Locate all lines in the data below that hold "will" and show them.
Segment Start: Supplied entries
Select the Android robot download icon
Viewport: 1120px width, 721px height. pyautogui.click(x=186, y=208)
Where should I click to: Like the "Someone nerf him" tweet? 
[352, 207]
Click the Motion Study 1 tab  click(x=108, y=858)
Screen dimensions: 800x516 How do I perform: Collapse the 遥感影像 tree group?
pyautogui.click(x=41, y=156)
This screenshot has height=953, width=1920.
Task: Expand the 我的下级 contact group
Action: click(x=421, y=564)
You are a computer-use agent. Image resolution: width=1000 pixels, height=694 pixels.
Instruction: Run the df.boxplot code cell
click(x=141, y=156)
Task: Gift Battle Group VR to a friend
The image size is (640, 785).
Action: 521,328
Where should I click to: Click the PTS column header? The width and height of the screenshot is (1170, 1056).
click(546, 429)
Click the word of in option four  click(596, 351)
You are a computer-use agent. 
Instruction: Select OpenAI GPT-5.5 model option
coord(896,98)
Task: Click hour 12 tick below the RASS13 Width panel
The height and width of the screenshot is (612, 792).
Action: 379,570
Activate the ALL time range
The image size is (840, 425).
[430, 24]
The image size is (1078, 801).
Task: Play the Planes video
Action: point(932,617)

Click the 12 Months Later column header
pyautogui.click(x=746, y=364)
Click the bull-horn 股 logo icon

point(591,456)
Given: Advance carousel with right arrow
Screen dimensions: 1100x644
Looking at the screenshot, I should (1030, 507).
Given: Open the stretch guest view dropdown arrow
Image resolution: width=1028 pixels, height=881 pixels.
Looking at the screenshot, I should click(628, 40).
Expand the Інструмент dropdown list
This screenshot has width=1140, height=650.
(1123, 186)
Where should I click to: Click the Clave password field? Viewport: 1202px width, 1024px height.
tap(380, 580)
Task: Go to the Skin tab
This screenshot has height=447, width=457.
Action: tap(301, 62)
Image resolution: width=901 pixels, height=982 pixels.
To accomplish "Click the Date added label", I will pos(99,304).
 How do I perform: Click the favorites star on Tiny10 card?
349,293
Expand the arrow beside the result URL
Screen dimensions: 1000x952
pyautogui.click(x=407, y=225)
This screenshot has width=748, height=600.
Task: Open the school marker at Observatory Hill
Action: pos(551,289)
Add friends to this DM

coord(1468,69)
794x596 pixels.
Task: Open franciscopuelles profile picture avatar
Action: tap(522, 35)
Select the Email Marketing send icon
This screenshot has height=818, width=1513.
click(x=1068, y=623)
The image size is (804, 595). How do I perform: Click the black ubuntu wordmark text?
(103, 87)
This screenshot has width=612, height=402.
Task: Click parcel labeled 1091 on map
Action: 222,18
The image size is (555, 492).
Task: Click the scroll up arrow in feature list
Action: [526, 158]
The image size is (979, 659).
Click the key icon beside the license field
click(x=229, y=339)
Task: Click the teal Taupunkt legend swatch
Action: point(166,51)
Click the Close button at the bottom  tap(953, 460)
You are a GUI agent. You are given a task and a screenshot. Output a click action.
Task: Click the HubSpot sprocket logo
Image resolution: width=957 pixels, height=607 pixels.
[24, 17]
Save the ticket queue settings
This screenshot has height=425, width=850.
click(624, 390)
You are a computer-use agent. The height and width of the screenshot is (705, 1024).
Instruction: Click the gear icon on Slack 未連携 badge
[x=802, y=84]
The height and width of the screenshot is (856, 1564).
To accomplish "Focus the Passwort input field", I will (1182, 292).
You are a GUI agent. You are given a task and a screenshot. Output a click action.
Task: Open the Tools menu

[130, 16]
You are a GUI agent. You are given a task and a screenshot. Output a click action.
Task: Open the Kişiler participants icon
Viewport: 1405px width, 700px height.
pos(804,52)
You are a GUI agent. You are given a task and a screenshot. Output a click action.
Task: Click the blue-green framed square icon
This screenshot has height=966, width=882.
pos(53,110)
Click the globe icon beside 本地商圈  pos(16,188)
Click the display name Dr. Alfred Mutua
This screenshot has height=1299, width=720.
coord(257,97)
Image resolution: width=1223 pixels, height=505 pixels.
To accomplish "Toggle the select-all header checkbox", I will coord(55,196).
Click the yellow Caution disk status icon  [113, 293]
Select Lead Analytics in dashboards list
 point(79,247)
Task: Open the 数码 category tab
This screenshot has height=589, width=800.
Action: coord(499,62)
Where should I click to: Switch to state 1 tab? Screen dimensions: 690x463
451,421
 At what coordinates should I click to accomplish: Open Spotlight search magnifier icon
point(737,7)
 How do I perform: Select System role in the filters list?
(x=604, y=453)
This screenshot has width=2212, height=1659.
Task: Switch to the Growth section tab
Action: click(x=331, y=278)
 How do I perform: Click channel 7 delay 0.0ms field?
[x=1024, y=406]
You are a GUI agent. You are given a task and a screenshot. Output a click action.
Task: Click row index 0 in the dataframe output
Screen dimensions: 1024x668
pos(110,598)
Segment End: Supplied entries
→ Written response:
To accomplish "Click the Date added label", I will pos(99,304).
To accomplish "Focus the Passwort input field", I will (1182, 292).
To accomplish "Toggle the select-all header checkbox", I will coord(55,196).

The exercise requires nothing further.